Showing posts with label consumer choice. Show all posts
Showing posts with label consumer choice. Show all posts

Tuesday, 6 August 2019

Public call for information on online choice architecture for consumers

The Dutch Authority for Consumers and Markets (ACM) has published a call for information on online choice architectures for consumers. The questionnaire may be found on this website, with the deadline for submitting information being set at August 16. The gathered information is to be used in preparation of the 'Guidelines regarding online choice architectures'. Through these guidelines ACM intends to advice traders, which online behavioural persuasive practices could e.g. be assessed as unfair (deceptive or coercive) commercial practices, and which examples of online persuasion could be seen as exemplary.

Wednesday, 24 February 2016

Consumer vulnerability study published by the Commission

Yesterday the Commission published a study examining the incidence of consumer vulnerability across the EU28 and Iceland and Norway. It identifies the main reasons behind this vulnerability and what can be done about it. A special focus is on the challenges consumers face in the online environment, as well as in the finance and energy sectors.
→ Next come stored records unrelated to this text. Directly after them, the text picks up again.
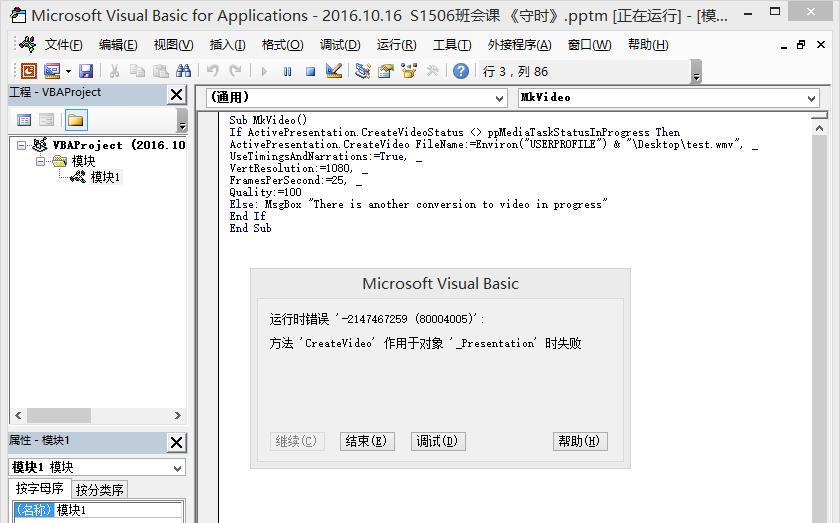Click the View Microsoft PowerPoint icon
The image size is (840, 523).
point(28,71)
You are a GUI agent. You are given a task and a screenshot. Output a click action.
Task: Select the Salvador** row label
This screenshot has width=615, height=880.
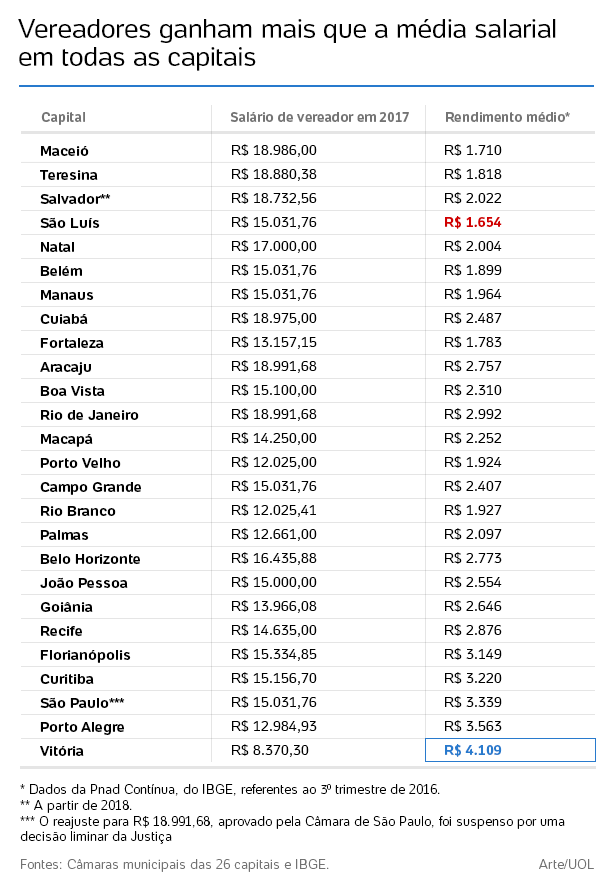(75, 199)
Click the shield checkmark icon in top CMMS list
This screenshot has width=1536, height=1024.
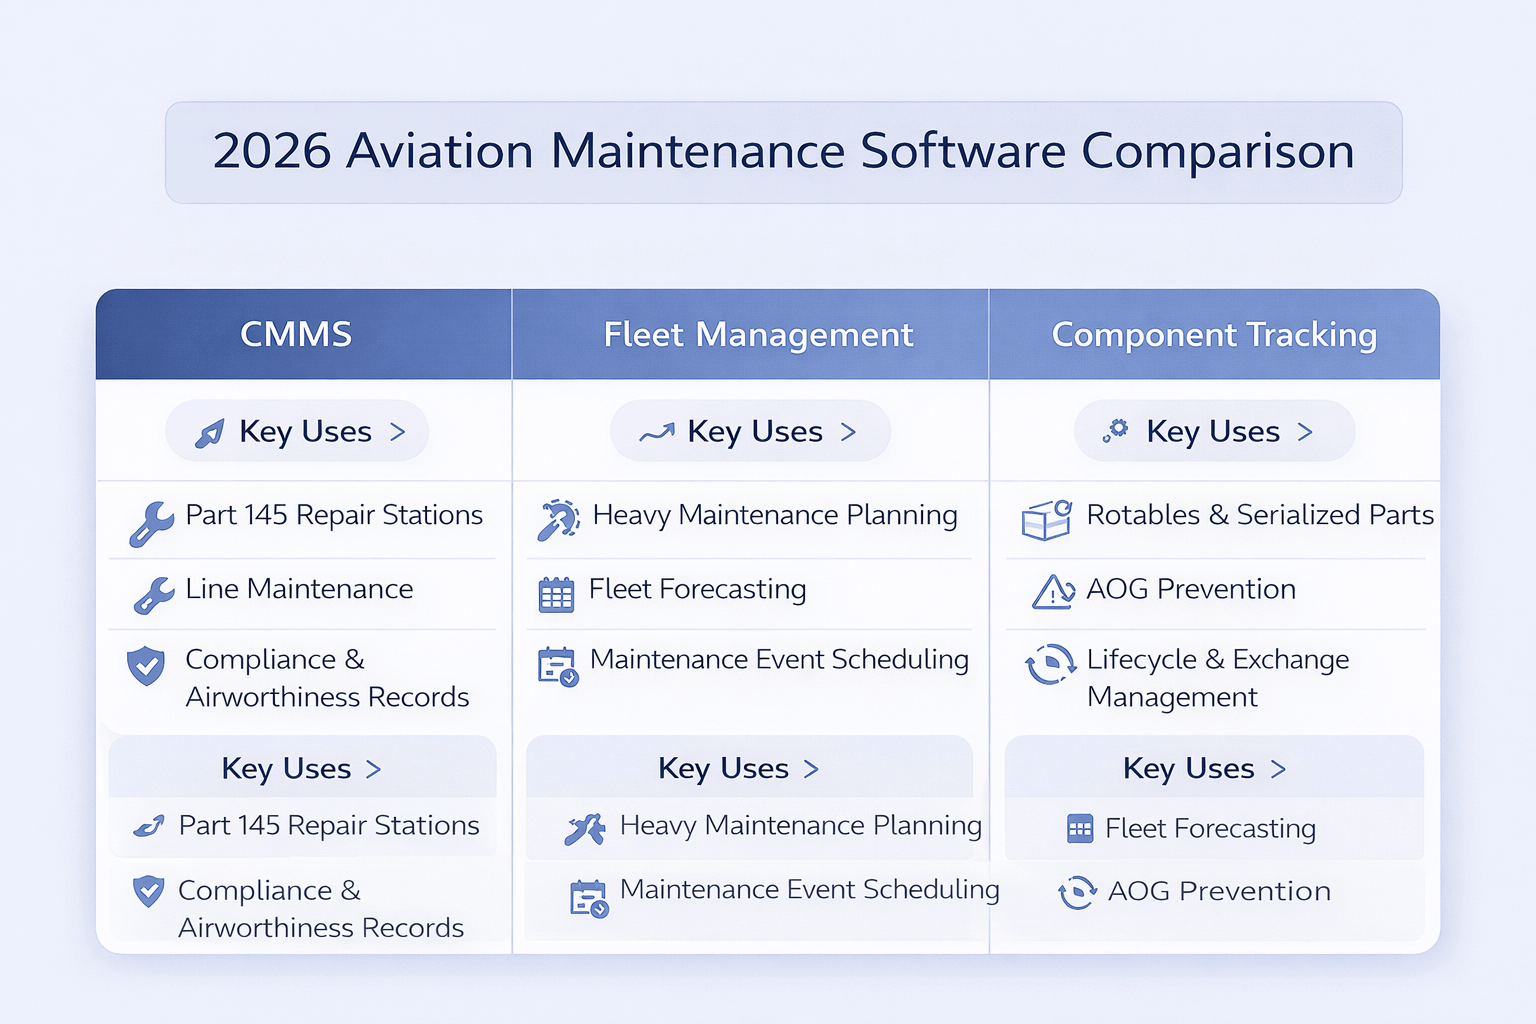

Many consumers show some signs of vulnerability, putting them at a higher risk of suffering negative outcomes in the market and making them more susceptible to certain marketing practices.

The key finding is that the incidence of vulnerability is the highest when consumers face complex advertising or when they have problems comparing deals because of market-related or personal factors, giving them difficulties getting informed, comparing, accessing and choosing between offers. Presenting offers in a simpler and clearer way significantly improves consumers' ability to select the best deals and to exercise their right to choose other alternatives.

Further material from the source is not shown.